Mailing List Archive: Re: Wildcards (was: Re: KinoSearch feature suggestions)

Re: Wildcards (was: Re: KinoSearch feature suggestions)

Jan 25, 2008, 8:38 AM

Post #1 of 4 (1686 views)

On Jan 25, 2008, at 2:26 AM, Marvin Humphrey wrote:

>
> On Jan 24, 2008, at 8:20 PM, Father Chrysostomos wrote:
>
>> I¢m trying to have a go at this.
>>
>> How many times is the disk accessed when one does a boolean search
>> (e.g., 'this OR that OR the-other')? And what are those times?
>
> The stack is pretty deep. The Perl side looks something like...
>
> KinoSearch::Search::Searchable::search
> KinoSearch::Searcher::top_docs
> KinoSearch::Searcher::collect
>
I was wondering whether it would be just as efficient to create a
BooleanQuery as Mr. Kurz suggested, but I see the problem with the IDFs.

>> I could find the answer myself by reading more source code, but
>> it¢s awfully time consuming....
>
> In order to create legitimate subclasses to implement WildCard
> queries, a bunch of stuff that isn't yet public will have to become
> public. I'm starting that off by exposing the Lexicon class, along
> with the factory method $index_reader->blank_lexicon($field_name).

I think I¢m confused as to what the lexicon is for. In your earlier
example, you used

my $lexicon = $reader->look_up_field($field);

so it appears that $lexicon is a pointer (not in the C sense) into the
index for the list of terms in that field. Why would we need to create
a blank one? Or is the idea to have a lexicon that covers multiple
fields?

Another thing: Since ¡pet*¢ is essentially a type of simple regular
expression, why not provide support for Regexp queries? It should be
no less efficient if we look for a literal prefix (completely untested):

# get the literal prefix of the regexp, if any.
if($self->{re} =~
/^
(?: # prefix for qr//'s, without allowing /i :
\(\? ([a-hj-z]*) (?:-[a-z]*)?:
)?
(\\[GA]|\^) # anchor
([^#\$()*+.?[\]\\^]+) # literal pat (no metachars or
comments)
/x
) {{
my ($mod,$anchor,$prefix) = ($1,$2,$3);
$anchor eq '^' and $mod =~ /m/ and last;
$mod =~ /x/ and $prefix =~ s/\s+//g;
$self->{prefix} = $prefix;
}}

Then a wild card query could be a subclass that does the following to
its input:

$str = quotemeta $str;
for($str) {
s/\\\*/.*/g;
s/(?:\.\*){2,}/.*/g;
s/^/^/;
s/\z/\\z/;
}

_______________________________________________
KinoSearch mailing list
KinoSearch@rectangular.com
http://www.rectangular.com/mailman/listinfo/kinosearch

Re: Wildcards (was: Re: KinoSearch feature suggestions) [ In reply to ]

marvin at rectangular

Jan 25, 2008, 11:34 AM

Post #2 of 4 (1607 views)

Permalink

On Jan 25, 2008, at 8:38 AM, Father Chrysostomos wrote:

> I think I’m confused as to what the lexicon is for.

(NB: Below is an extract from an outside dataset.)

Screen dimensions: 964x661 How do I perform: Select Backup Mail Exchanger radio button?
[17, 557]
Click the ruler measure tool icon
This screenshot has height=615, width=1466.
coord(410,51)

I've just committed some revised docs for Lexicon. Please let me
know if this is sufficiently clear:

KinoSearch::Index::Lexicon - Iterator for a field's Terms.

=head1 SYNOPSIS

my $lexicon = $index_reader->blank_lexicon('content');
while ( $lexicon->next ) {
print $lexicon->get_term->get_text . "\n";
}

=head1 DESCRIPTION

A Lexicon is an iterator which provides access to all the unique
Terms
for a given field in sorted order.

If an index consists of two documents with a 'content' field
holding
"three blind mice" and "three musketeers" respectively, then the
code
from the synopsis above would print this:

blind
mice
musketeers
three

> In your earlier example, you used
>
> my $lexicon = $reader->look_up_field($field);

I had just changed the name of this method to be "blank_lexicon".

my $lexicon = $reader->blank_lexicon($field);

However, that name choice seems to have been a bad call, judging by
your reaction:

> Why would we need to create a blank one?

Let's see if we can't come up with a less confusing solution.

Here's the rationale for the current names:

IndexReader provides factory methods which supply both Lexicons and
PostingLists.

my $seeked_lexicon = $reader->lexicon($term);
my $unseeked_lexicon = $reader->blank_lexicon($field);
my $seeked_posting_list = $reader->posting_list($term);
my $unseeked_posting_list = $reader->blank_posting_list($field);

blank_lexicon() and blank_posting_list() both return uninitialized
iterators. lexicon() and posting_list() both return iterators which
have been pre-located via seek($term).

With the name change, I'd hoped to eliminate any ambiguity as to
whether "look_up_field" would return a Lexicon or a PostingList, and
also psychologically reinforce the implication of parallel behavior
between "blank_lexicon" and "blank_posting_list".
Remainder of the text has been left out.